AIM OF THE TASK:
Please copy each line from the entries that contains the string "computer".

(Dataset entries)
==*==

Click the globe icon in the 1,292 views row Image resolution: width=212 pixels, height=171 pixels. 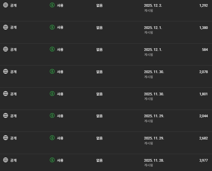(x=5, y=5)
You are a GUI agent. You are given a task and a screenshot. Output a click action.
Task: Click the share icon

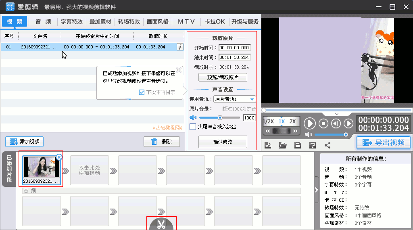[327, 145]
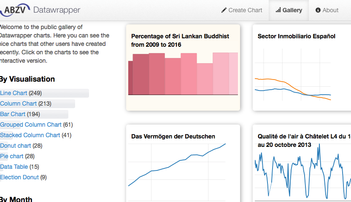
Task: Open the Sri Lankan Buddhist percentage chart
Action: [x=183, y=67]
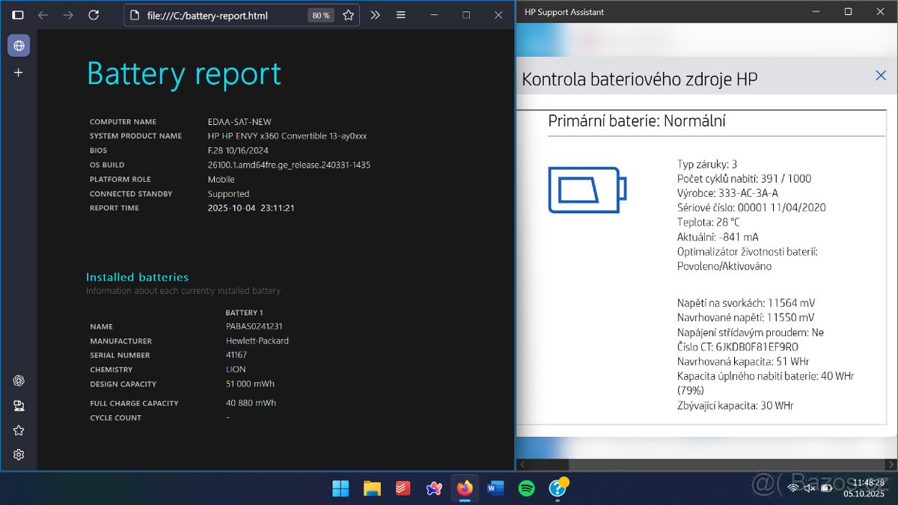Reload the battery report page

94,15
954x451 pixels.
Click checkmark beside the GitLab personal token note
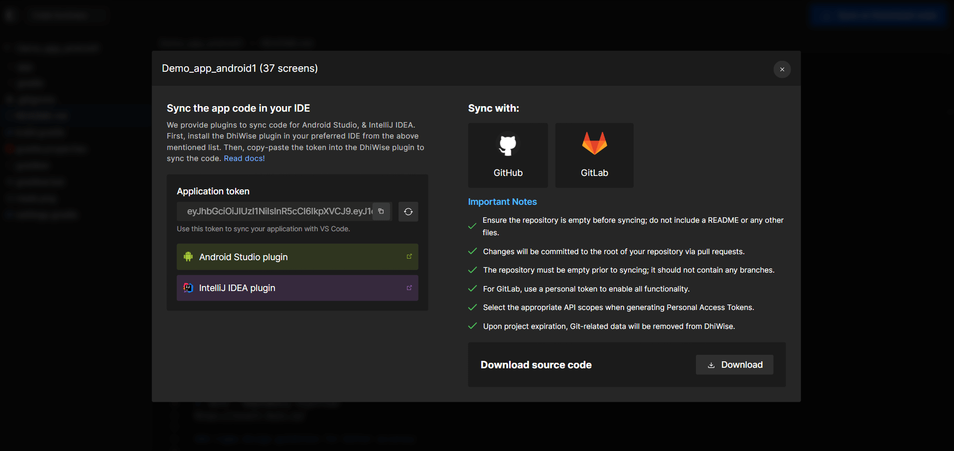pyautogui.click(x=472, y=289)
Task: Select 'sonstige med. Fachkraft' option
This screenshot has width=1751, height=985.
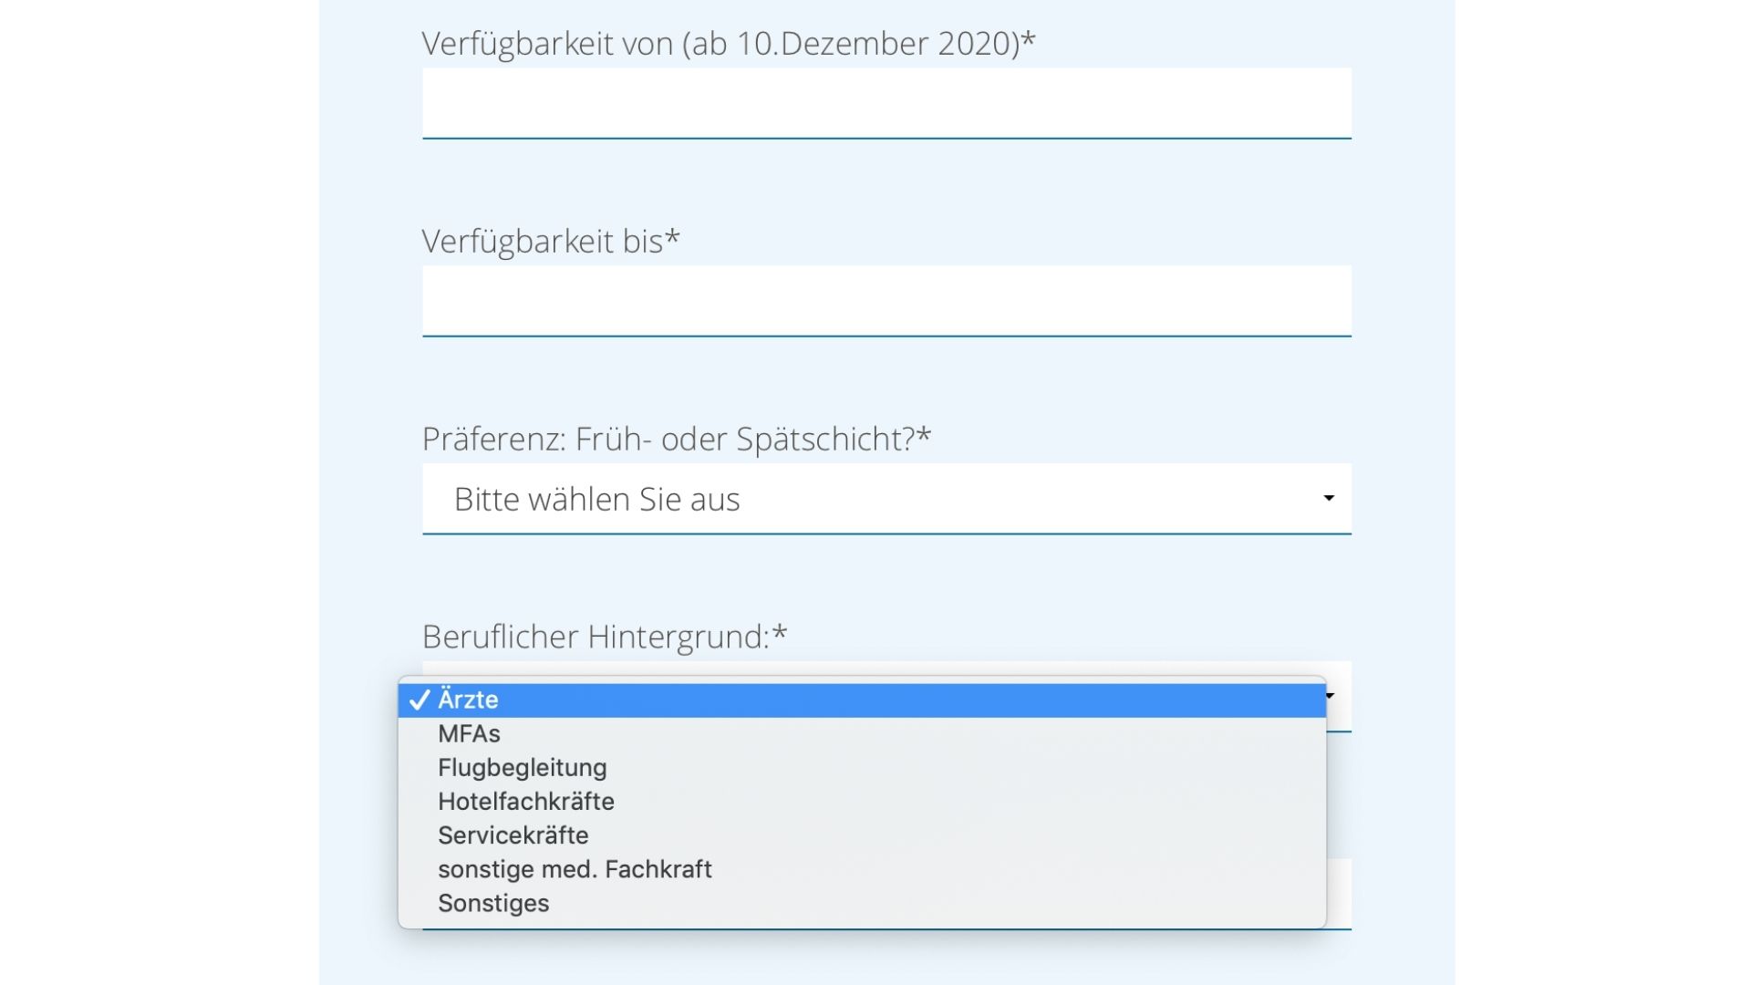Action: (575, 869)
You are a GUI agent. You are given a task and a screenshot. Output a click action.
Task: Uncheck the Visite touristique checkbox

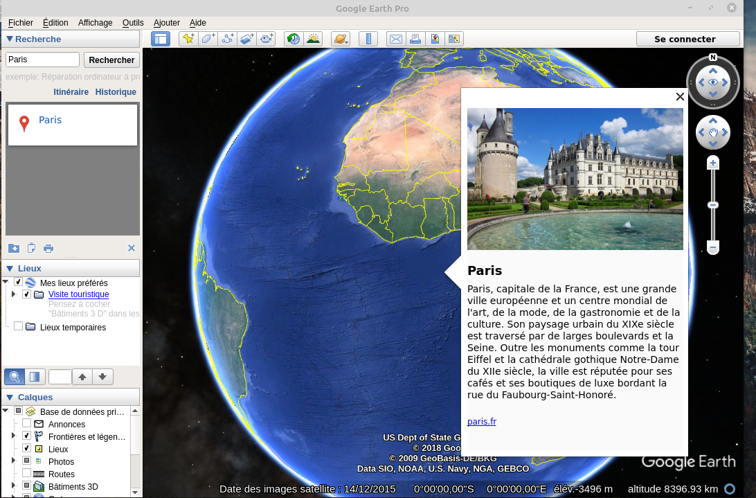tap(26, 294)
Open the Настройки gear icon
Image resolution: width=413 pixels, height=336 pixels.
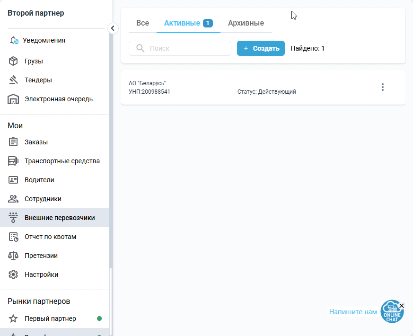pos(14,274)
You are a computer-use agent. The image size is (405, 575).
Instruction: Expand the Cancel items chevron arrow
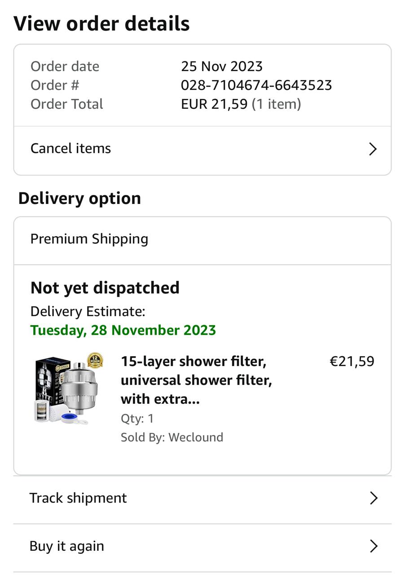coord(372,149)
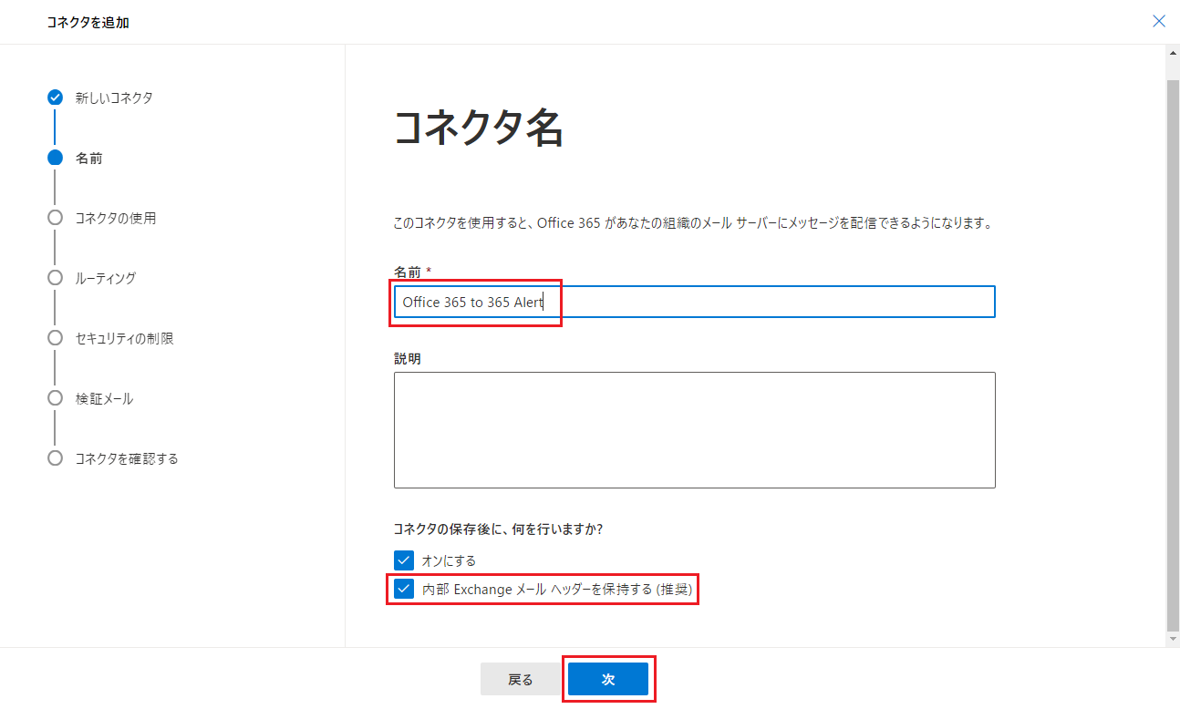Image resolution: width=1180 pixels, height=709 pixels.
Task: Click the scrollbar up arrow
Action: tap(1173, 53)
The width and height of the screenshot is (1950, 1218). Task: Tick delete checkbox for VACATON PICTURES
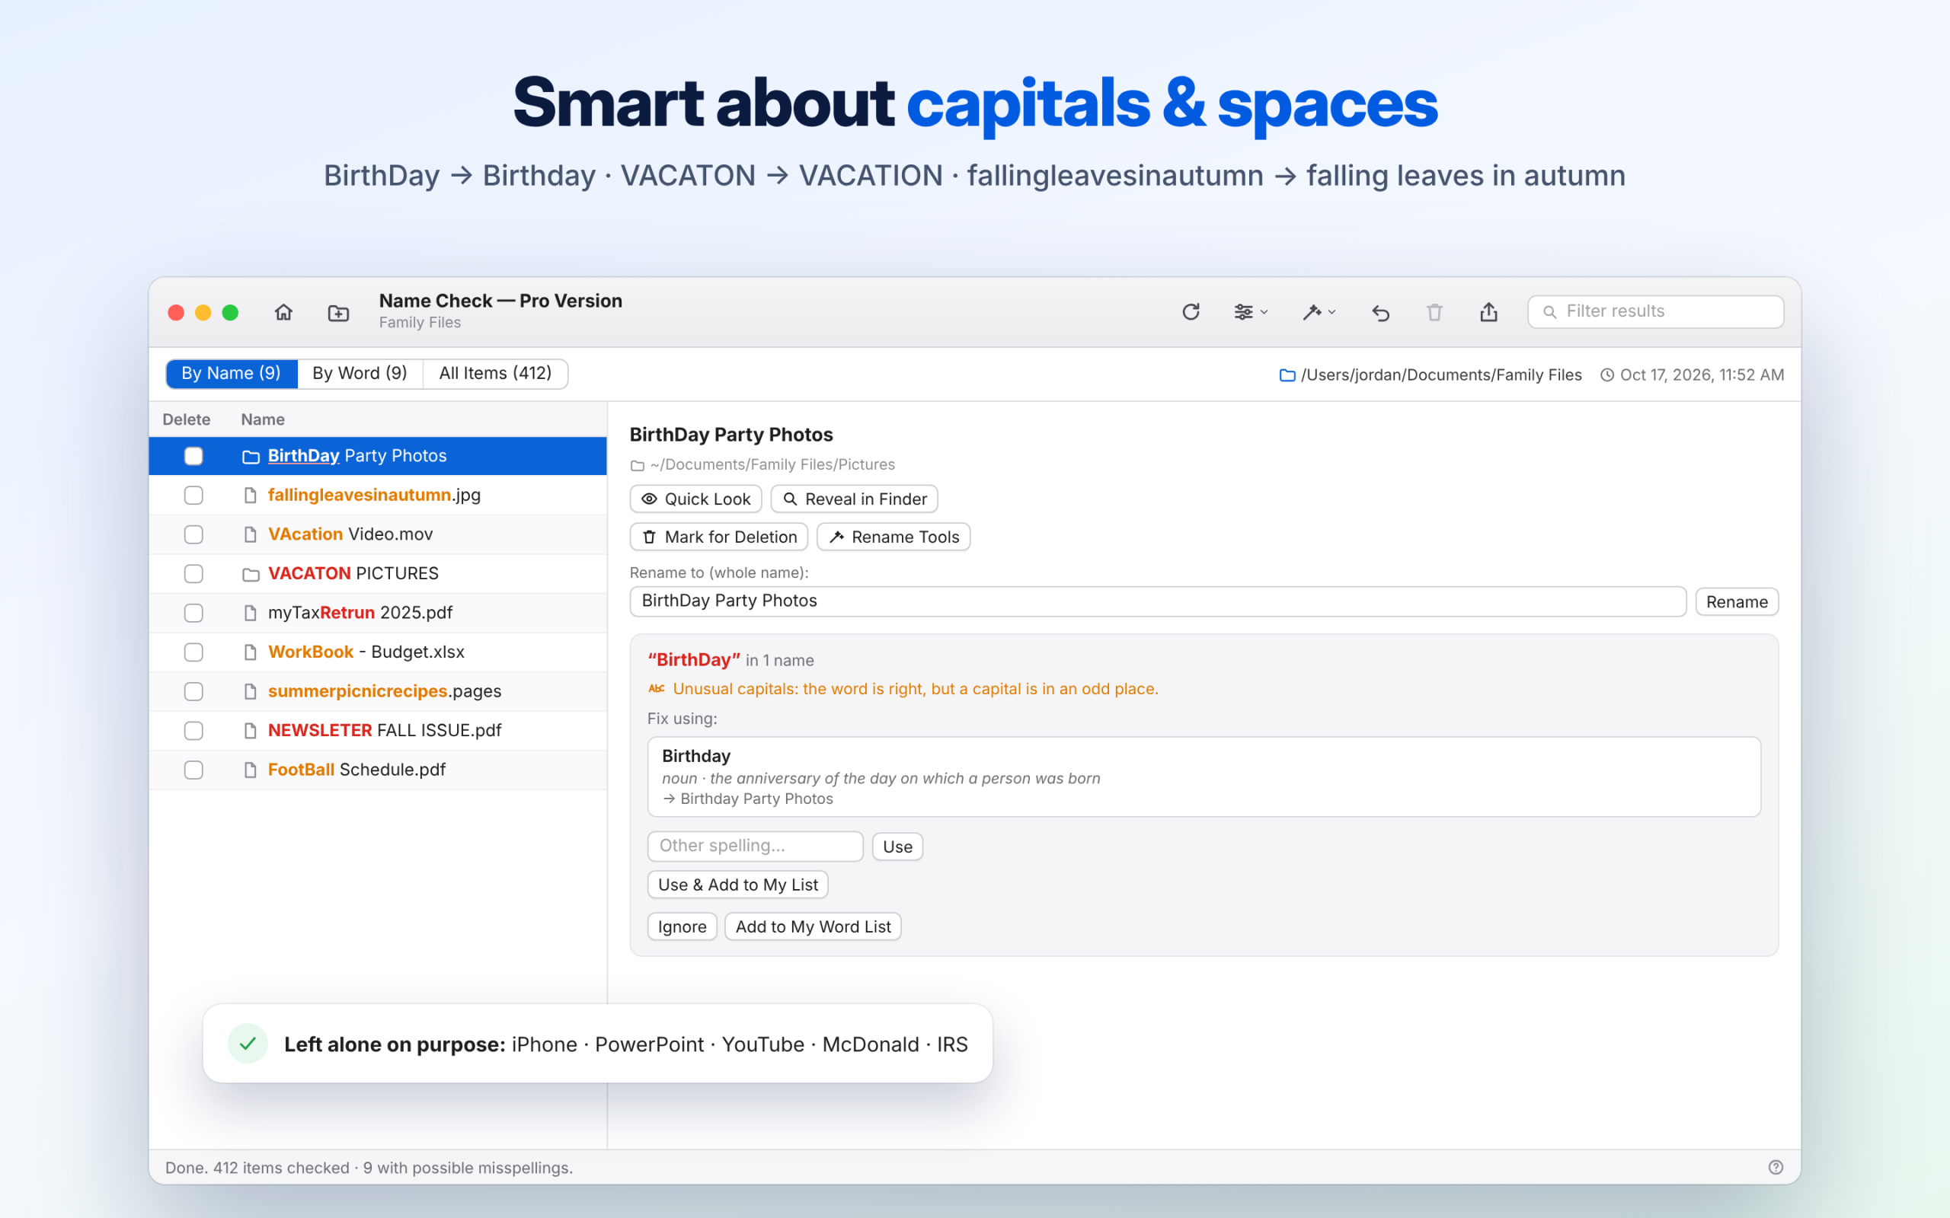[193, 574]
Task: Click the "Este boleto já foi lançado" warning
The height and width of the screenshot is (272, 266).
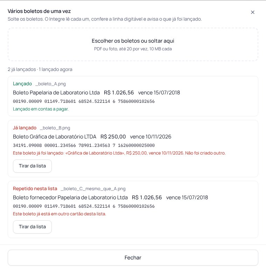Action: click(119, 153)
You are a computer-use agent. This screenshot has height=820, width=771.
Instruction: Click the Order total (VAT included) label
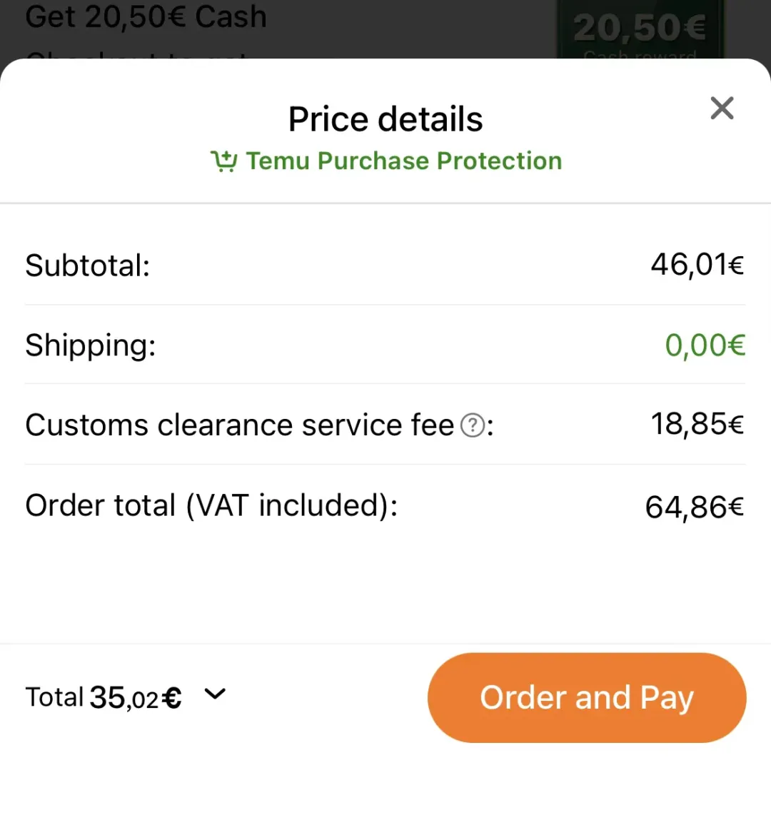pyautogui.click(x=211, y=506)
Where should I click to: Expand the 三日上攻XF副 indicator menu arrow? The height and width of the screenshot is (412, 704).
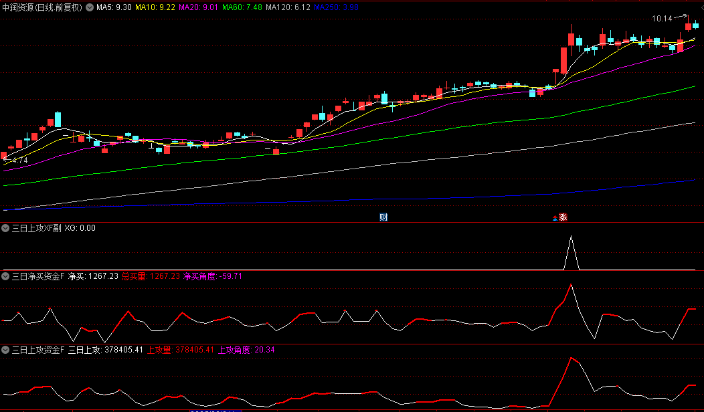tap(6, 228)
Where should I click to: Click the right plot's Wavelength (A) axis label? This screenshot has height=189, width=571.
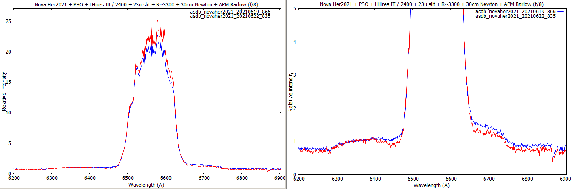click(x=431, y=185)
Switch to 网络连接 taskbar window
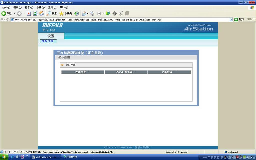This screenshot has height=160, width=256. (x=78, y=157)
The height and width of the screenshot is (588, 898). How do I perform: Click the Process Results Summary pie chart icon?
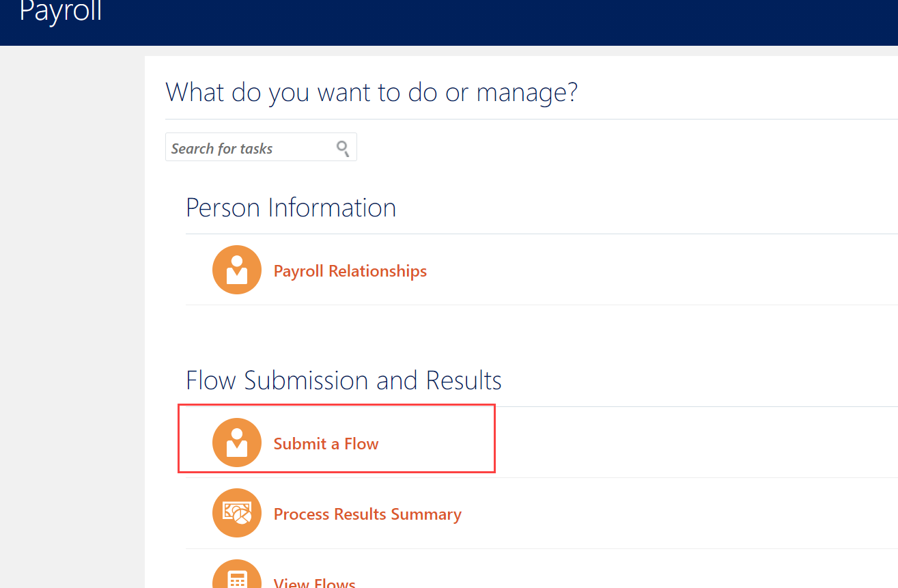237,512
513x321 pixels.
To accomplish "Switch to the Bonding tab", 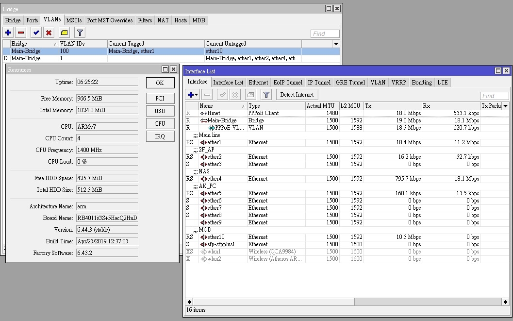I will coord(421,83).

==*==

OUTPUT FOR THIS TASK:
You are a computer-use agent. The image size is (405, 575).
You are a computer-use agent. This screenshot has height=820, width=771.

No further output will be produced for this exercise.